As the majority correctly points out, under section 314 of The Pennsylvania Workmen’s Compensation Act (Act), Act of June 2, 1915, P.L. 736, as amended, 77 P.S. § 651, an employer may “at any time” request that the Board order further examination of the claimant, where the Board deems the requested examination to be “reasonable and necessary.” Here, the majority agrees that Employer met its burden under section 314 of the Act by establishing that the request for re-examination was reasonable and necessary where Employer learned that Claimant was alleging that his physical condition had worsened and he was unable to work. However, I must respectfully disagree with the majority. Even assuming that these allegations would make Employer’s request reasonable and necessary, I see no indication that Claimant ever made such assertions. . Furthermore, in his findings, the referee never mentions Claimant’s inability to work.1
*577Employer claims to have derived this “information” regarding Claimant’s worsened condition from a statement made by Claimant to an employee of the vocational service. However, in that statement, Claimant, who previously had indicated that he would like to return to work, simply told the employee that he had not returned. The content of this conversation was reaffirmed at the hearing. Although Employer saw this limited exchange as a basis to request a second medical examination, I have great difficulty in equating Claimant’s simple declaration that he did not return to work to an assertion that he was unable to return to work due to a worsening of his physical condition.
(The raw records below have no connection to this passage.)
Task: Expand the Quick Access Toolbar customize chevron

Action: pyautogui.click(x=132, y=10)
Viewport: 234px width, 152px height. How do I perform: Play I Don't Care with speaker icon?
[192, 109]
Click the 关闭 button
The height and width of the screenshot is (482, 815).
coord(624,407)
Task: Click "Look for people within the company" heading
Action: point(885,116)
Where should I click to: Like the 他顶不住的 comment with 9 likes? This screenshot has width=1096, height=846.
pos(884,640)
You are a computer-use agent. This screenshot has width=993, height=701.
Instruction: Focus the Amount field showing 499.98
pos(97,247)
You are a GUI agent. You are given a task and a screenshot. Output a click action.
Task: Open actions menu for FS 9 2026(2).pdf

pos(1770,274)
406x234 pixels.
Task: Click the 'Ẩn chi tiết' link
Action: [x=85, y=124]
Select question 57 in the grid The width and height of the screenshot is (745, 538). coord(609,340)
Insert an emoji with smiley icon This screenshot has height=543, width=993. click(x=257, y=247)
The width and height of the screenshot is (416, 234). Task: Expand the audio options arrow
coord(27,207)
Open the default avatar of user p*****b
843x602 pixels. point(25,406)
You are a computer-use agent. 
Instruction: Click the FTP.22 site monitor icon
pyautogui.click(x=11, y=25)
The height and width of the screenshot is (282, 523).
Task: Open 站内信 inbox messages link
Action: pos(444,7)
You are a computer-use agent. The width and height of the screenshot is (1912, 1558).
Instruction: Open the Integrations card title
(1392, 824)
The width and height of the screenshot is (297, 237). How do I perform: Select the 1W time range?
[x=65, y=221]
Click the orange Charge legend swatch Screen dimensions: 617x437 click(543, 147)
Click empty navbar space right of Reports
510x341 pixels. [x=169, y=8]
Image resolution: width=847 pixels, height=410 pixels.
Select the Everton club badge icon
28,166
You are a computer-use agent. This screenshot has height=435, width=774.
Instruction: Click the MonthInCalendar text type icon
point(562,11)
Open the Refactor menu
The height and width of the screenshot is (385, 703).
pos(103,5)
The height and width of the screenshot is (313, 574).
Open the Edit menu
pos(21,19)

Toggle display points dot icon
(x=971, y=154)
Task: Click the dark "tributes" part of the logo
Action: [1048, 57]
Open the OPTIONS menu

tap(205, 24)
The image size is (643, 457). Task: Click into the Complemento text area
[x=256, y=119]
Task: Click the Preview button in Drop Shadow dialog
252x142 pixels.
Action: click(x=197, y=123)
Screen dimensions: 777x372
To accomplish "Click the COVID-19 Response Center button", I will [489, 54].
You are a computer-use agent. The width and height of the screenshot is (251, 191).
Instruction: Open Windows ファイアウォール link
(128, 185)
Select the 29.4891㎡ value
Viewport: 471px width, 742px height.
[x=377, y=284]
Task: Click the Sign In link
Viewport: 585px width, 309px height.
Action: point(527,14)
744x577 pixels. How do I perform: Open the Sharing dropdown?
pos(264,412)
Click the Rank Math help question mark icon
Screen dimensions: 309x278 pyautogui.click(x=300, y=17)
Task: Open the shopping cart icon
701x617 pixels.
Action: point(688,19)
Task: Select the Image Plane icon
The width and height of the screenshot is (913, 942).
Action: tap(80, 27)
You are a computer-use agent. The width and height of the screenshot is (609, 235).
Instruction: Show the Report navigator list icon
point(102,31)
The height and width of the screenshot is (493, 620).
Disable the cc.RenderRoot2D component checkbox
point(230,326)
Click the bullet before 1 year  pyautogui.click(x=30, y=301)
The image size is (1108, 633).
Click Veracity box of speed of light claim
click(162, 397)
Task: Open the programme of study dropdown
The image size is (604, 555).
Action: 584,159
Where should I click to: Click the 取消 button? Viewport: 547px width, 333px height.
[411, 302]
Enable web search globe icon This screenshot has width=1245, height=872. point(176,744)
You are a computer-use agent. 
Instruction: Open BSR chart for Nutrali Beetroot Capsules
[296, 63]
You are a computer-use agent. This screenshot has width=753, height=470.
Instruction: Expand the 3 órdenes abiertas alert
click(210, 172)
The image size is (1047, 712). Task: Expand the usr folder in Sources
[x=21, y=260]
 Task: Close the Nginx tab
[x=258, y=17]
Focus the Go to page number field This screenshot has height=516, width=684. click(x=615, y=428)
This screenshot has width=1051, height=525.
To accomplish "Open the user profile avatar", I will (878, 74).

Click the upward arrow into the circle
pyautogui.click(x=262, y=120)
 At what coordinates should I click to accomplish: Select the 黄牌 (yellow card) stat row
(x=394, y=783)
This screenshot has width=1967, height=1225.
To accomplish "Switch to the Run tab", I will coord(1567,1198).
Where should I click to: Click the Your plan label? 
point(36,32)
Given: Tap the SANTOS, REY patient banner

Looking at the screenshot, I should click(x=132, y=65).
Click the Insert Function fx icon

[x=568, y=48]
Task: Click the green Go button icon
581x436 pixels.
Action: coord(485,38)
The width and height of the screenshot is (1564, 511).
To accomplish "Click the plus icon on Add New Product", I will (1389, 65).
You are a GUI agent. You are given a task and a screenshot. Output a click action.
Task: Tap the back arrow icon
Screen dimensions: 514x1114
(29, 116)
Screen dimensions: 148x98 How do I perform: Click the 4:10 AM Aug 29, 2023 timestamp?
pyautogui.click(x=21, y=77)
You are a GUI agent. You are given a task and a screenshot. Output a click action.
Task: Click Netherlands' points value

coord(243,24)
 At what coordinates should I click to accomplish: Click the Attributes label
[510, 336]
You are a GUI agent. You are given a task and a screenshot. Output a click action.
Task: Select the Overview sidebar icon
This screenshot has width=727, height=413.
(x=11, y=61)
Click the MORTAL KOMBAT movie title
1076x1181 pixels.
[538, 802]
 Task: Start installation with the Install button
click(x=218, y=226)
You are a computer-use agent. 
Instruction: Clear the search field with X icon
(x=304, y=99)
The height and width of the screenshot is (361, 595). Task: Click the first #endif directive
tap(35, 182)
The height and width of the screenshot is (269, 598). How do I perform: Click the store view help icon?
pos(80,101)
Because it appears that Employer based his petition for physical examination on nothing more than this language, I do not believe that Employer satisfied its burden under section 314 of the Act and, accordingly, I would reverse.

. Indeed, the referee concluded that Employer established the reasonableness of its request "in that Employer was litigating a Termination Petition in which Claimant’s current ability to return to work is in dispute.” (R.R. at 32a.) I would note that a claimant’s ability to return to work is always at issue in termination cases; thus, it appears the referee would make mere involvement in termination proceedings reasonable grounds to request a claimant to submit to additional medical examinations. I must take issue with this conclusion because I feel it would legitimize the use of petitions for physical examination to collect evidence in support of pending termination petitions. To permit an employer to require a physical examination after the filing of a termination petition and then to utilize the findings of that report to bolster *577what otherwise might be weak proof would give meaning to “reasonable and necessary” in section 314 which I do not believe the legislature intended.